[Description of the task] Reproduce the records below word for word, starting with their first line and going on through the line containing "Action: 502,19", with both of these lines included. Leave the pictures out of your answer.

--- --- ---

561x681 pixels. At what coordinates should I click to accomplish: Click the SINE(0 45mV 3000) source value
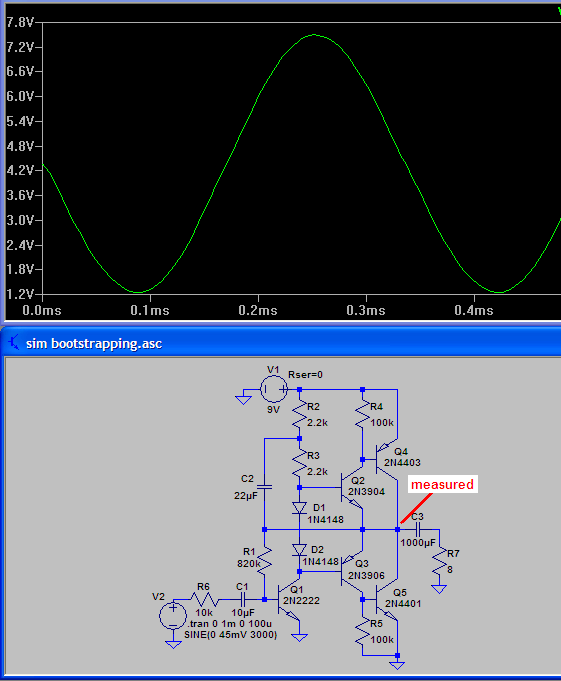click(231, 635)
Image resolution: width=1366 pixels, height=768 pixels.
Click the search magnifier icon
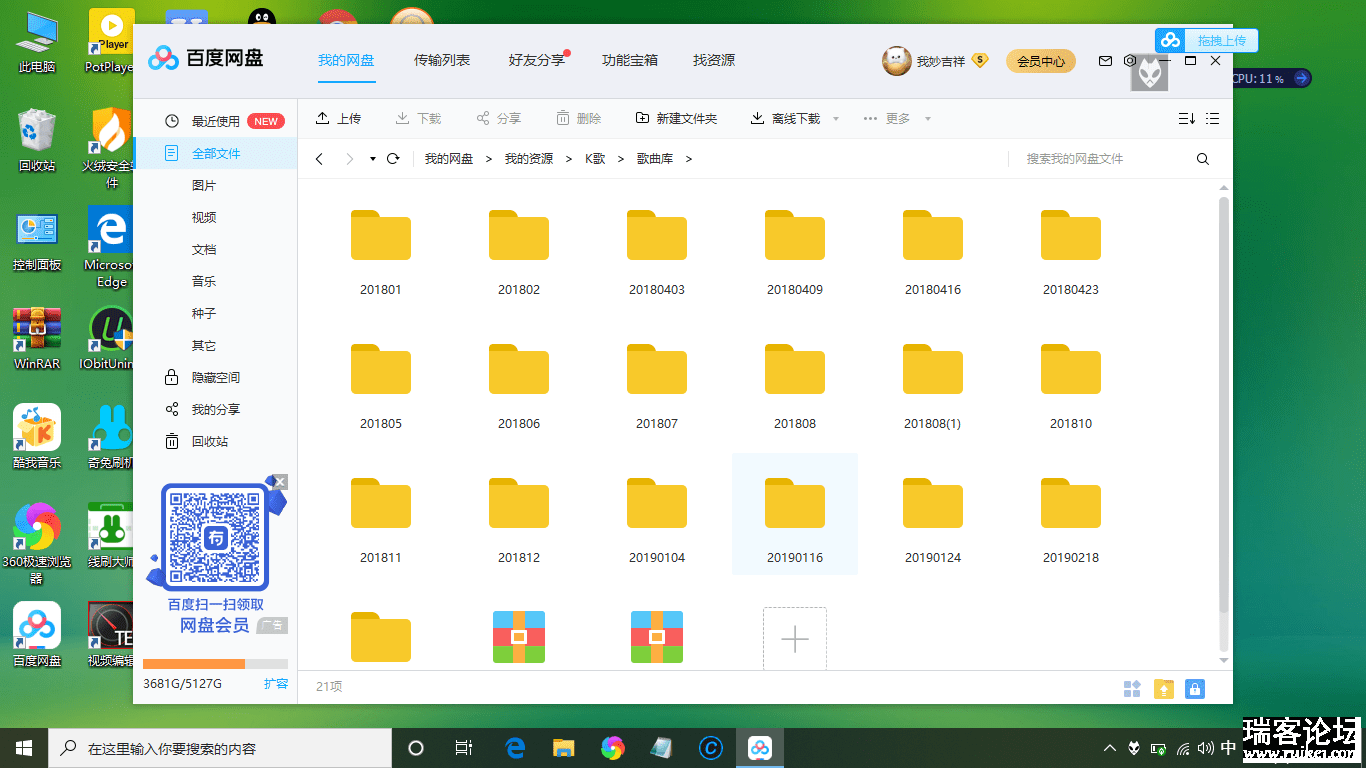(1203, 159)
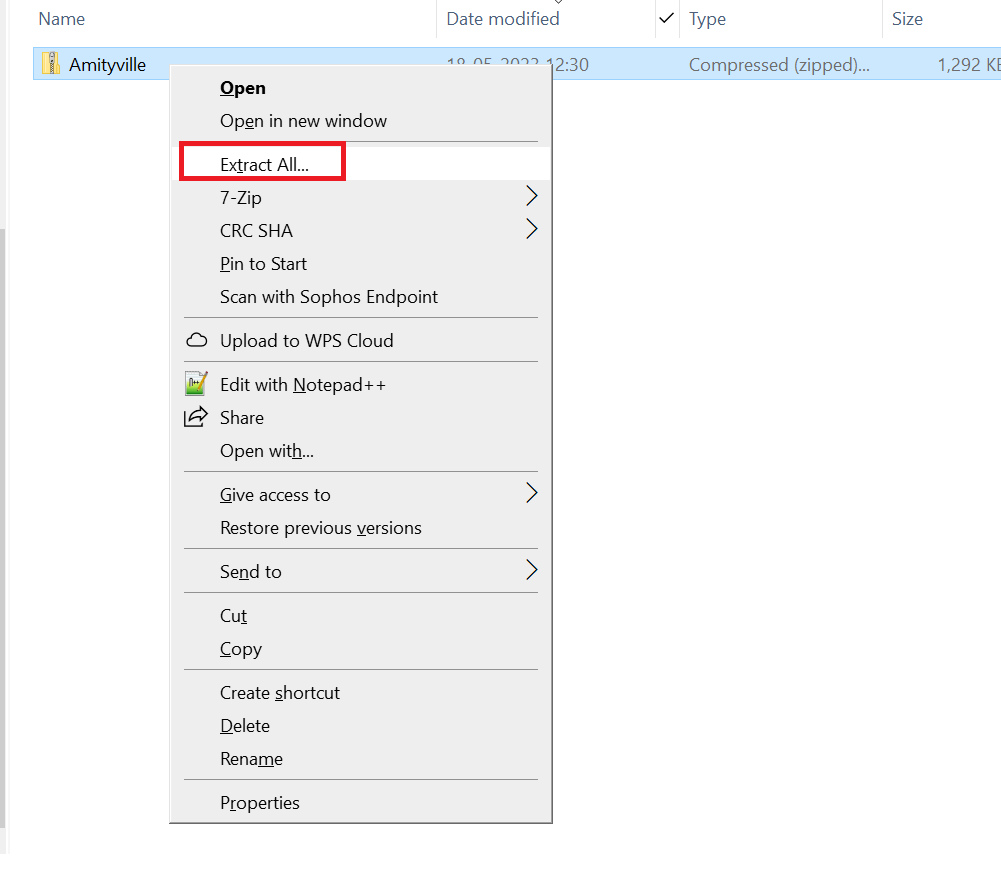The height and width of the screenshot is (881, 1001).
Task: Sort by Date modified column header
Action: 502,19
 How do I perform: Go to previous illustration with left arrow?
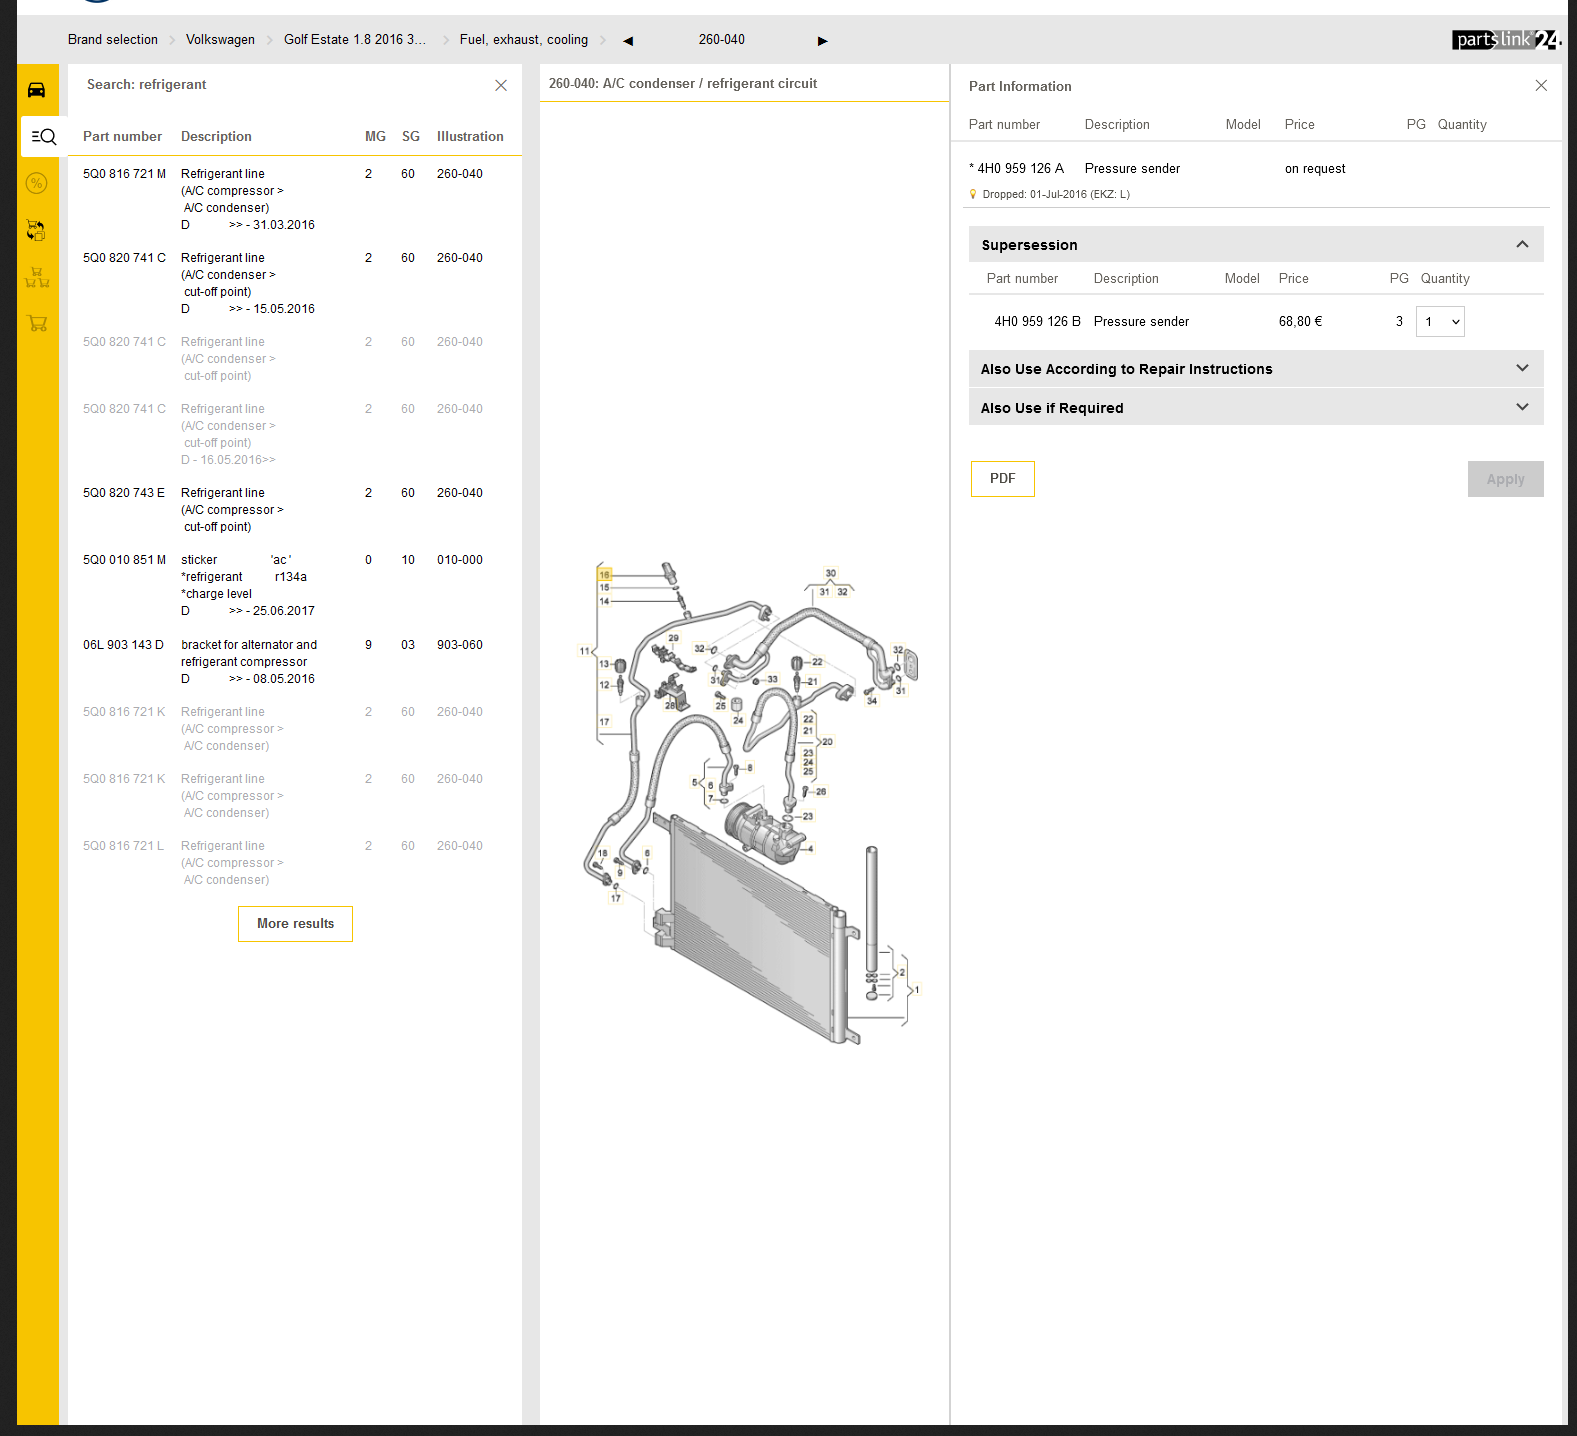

--- --- ---

[Solution]
561x681 pixels. At what coordinates should I click to accomplish: Click the SINE(0 45mV 3000) source value
click(231, 635)
Image resolution: width=1366 pixels, height=768 pixels.
Click the search magnifier icon
(1203, 159)
The height and width of the screenshot is (881, 1001).
Task: Sort by Date modified column header
Action: 502,19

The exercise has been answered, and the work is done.